_DESCRIPTION OF THE TASK_
Turn every line of the records below into a numbered list, skipping blank lines and leaving out the pictures.
==============================
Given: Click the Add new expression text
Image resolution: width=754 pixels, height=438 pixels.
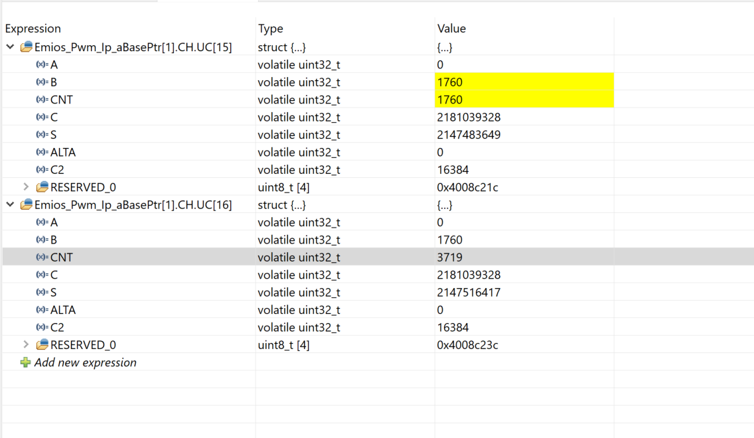Looking at the screenshot, I should pos(85,362).
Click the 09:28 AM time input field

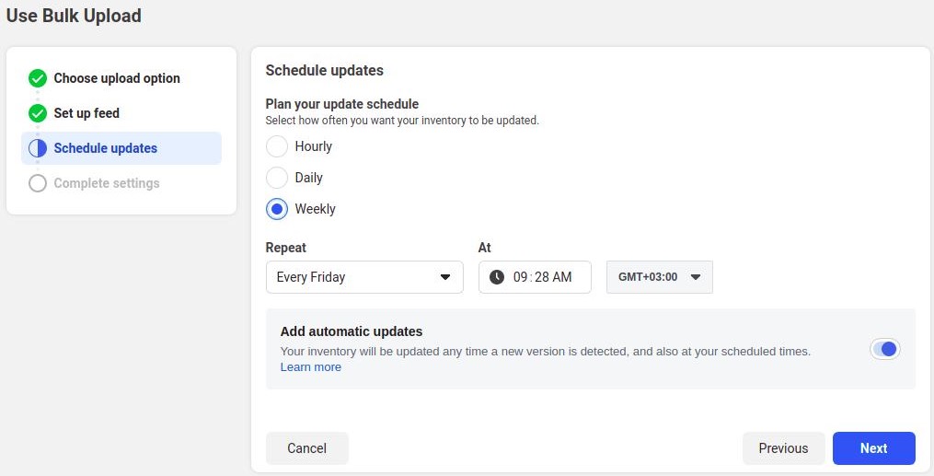coord(535,277)
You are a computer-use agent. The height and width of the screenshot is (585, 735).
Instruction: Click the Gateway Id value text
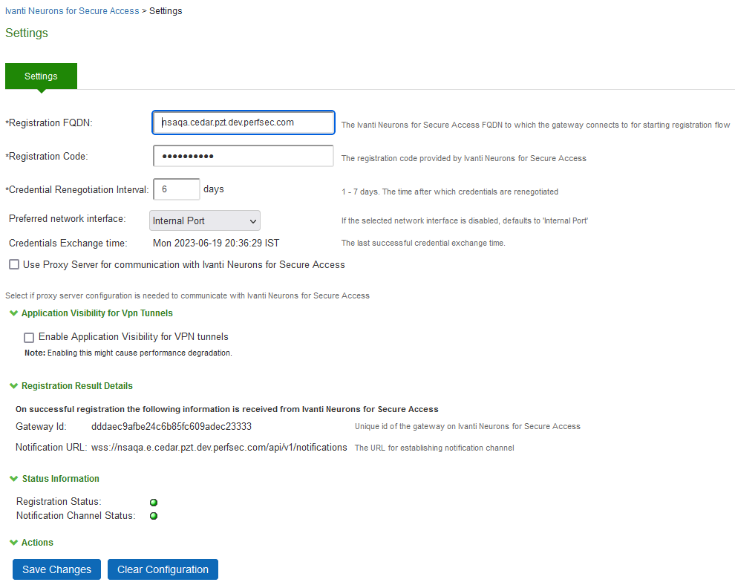[171, 427]
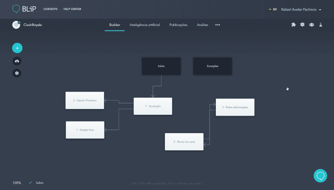Open the Help Center link

pos(72,9)
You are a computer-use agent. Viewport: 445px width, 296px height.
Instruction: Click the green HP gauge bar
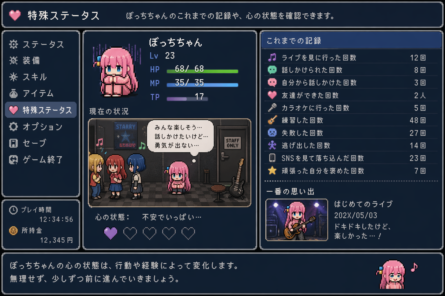click(202, 71)
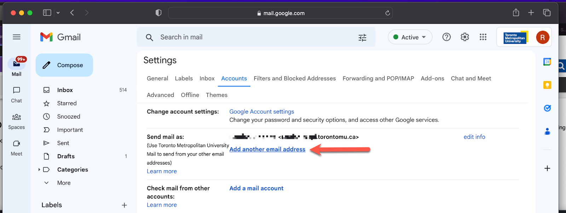Image resolution: width=566 pixels, height=213 pixels.
Task: Toggle the main menu hamburger icon
Action: coord(17,37)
==============================
_TASK RESULT_
1. Given: Click the Add new expression text
2. Image resolution: width=754 pixels, height=438 pixels.
3. Looking at the screenshot, I should pos(85,362).
4. Click the 09:28 AM time input field
5. coord(535,277)
6. You are a computer-use agent. The height and width of the screenshot is (585, 735).
7. Instruction: Click the Gateway Id value text
8. [171, 427]
9. Open the Help Center link
10. pos(72,9)
11. You are a computer-use agent. Viewport: 445px width, 296px height.
12. Instruction: Click the green HP gauge bar
13. click(202, 71)
14. Image resolution: width=566 pixels, height=213 pixels.
15. Task: Toggle the main menu hamburger icon
16. Action: coord(17,37)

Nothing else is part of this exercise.